With the rapid development of chemical substances, we look forward to future research findings about 107867-51-6.

Reference:
Patent; AMGEN INC.; WO2004/35549; (2004); A1;,
Pyridine – Wikipedia,
Pyridine | C5H5N – PubChem

Application of 6945-67-1 ,Some common heterocyclic compound, 6945-67-1, molecular formula is C5H3BrN2O2, its traditional synthetic route has been very mature, but the traditional synthetic route has various shortcomings, such as complicated route, low yield, poor purity, etc., below Introduce a new synthetic route.

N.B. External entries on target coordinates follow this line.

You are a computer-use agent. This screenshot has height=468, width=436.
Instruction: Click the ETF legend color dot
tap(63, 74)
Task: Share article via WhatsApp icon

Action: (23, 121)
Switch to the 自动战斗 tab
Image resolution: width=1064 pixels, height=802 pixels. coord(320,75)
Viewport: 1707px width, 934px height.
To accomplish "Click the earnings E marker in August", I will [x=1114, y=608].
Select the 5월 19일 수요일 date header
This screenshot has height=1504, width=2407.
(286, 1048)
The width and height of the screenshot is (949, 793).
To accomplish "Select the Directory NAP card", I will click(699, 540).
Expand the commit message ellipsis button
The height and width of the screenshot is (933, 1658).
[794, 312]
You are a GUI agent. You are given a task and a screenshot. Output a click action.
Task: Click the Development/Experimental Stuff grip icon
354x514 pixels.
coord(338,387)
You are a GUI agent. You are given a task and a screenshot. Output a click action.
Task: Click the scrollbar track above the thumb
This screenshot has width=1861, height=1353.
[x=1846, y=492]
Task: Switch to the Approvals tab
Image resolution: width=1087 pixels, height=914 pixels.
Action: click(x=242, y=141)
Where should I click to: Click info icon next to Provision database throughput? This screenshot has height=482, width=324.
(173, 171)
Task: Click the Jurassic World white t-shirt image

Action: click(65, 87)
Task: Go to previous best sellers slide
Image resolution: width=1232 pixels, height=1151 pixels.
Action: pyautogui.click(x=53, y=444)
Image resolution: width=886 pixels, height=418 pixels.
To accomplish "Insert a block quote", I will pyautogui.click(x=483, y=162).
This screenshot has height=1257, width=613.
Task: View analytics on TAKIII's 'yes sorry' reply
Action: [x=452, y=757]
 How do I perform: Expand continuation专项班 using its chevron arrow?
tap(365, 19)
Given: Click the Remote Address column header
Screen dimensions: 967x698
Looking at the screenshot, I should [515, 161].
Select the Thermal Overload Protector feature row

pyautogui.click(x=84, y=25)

Combine 2-bromo-4-nitropyridine (1.00g, 4.93mmol), 4-methylpiperidin-4-ol(709.23mg, 6.16mmol) and cesium carbonate(2.41g, 7.39mmol) dissolved in 30mL In 1,4-dioxane solution, react overnight at 100C. LC-MS detection, the reaction is over,Cool to room temperature, filter, concentrate the filtrate and purify by column chromatography to obtain the title compound.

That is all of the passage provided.